» **Document text**

— Will the Walls in Belfast Crumble?

San Francisco Chronicle

By Tom McEnery

THE WALLS still stand. They are impossible to avoid, separating neighborhoods, streets, an entire city. Some of them are stark and bleak, an awful gray presence, just like the fortified police stations that dot the street corners; others are buff-colored and buffered with greenery, an incongruous tip of the hat to environmental sensitively. Children play in their shadows. In an era that has seen the collapse of the walls of hatred and oppression in Berlin, Johannesburg and the Kremlin, this is a city like no other. Welcome to Belfast.

The city is more British than the British themselves. The Union Jack is omnipresent. Queen Victoria impassively commands the front of city hall, orb in hand, overlooking a massive redevelopment of the Donegal Square vicinity, liberally sponsored by the European Community’s grant system. A short drive takes you into the Catholic Falls Road, where the flags are the green, white and orange of the Irish Republic and the urban graffiti reads: “Up the IRA,” “Remember the Patriots of 1916” and “Free the POWs.” A few blocks away on the other side of the wall, in Protestant West Belfast, the street art has different connotations, like “For God & Ulster” or “Ready for Peace — Prepared for War.” The colors are orange, and the heraldic red hand of Ulster. Instead of the IRA, it is the loyalist paramilitaries of the Ulster Volunteer Force (UVF) that hold sway.

» **Written instruction**
Copy the passage of the Belfast article from "By Tom McEnery" to "Welcome to Belfast." word for word.

» **Dataset section**
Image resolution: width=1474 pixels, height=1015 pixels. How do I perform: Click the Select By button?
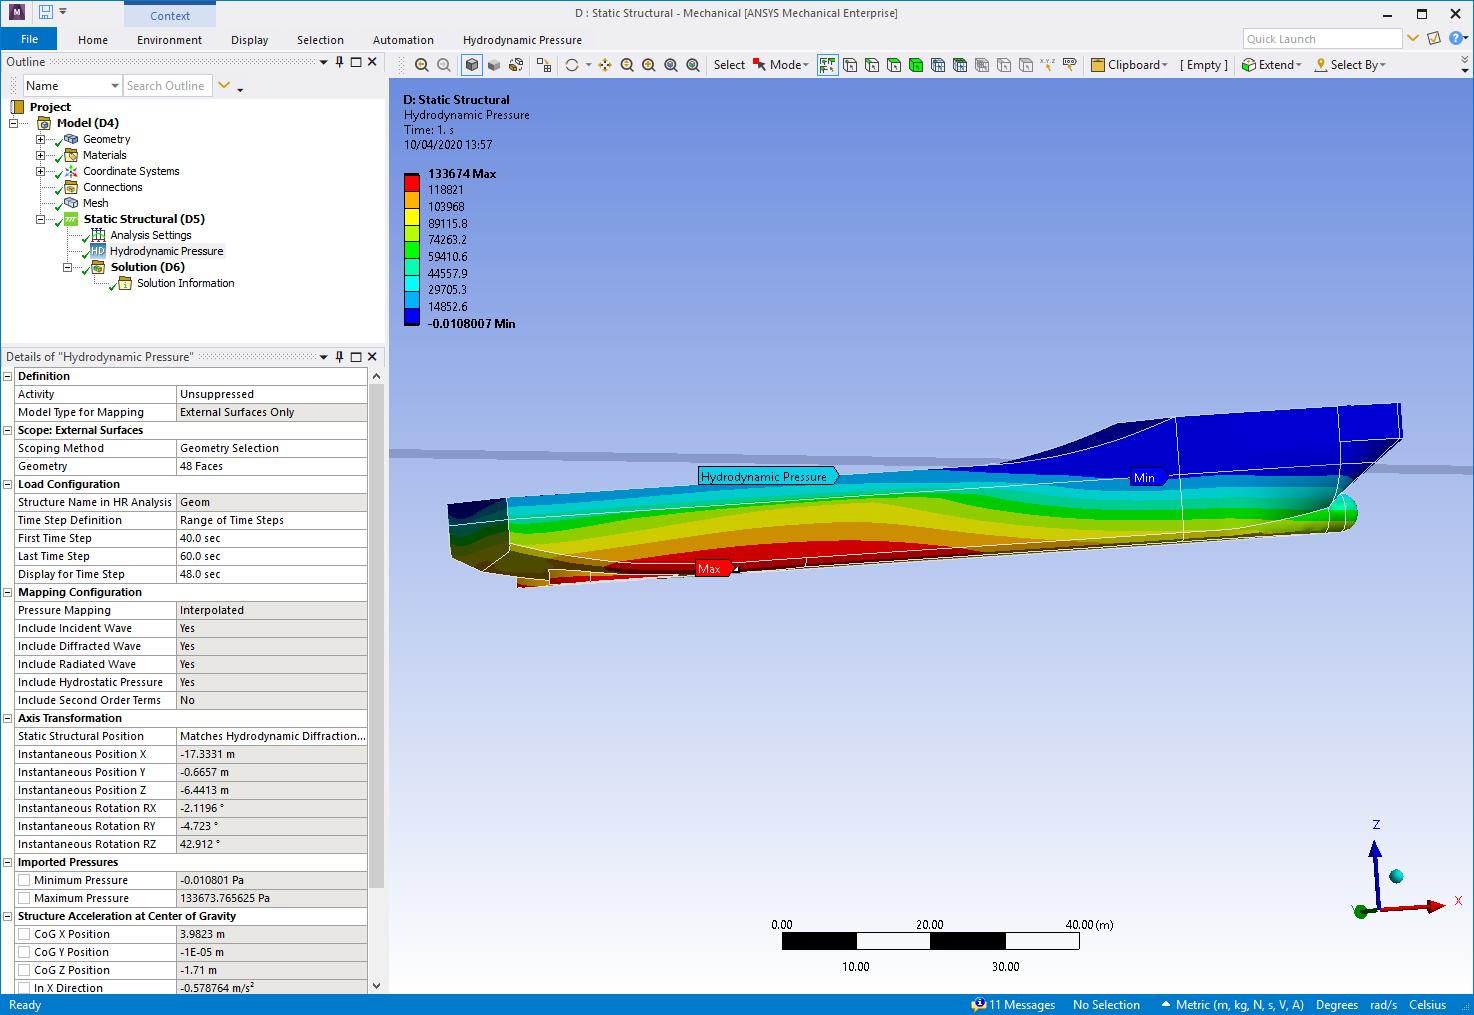pyautogui.click(x=1350, y=64)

» **Exercise solution**
By Tom McEnery

THE WALLS still stand. They are impossible to avoid, separating neighborhoods, streets, an entire city. Some of them are stark and bleak, an awful gray presence, just like the fortified police stations that dot the street corners; others are buff-colored and buffered with greenery, an incongruous tip of the hat to environmental sensitively. Children play in their shadows. In an era that has seen the collapse of the walls of hatred and oppression in Berlin, Johannesburg and the Kremlin, this is a city like no other. Welcome to Belfast.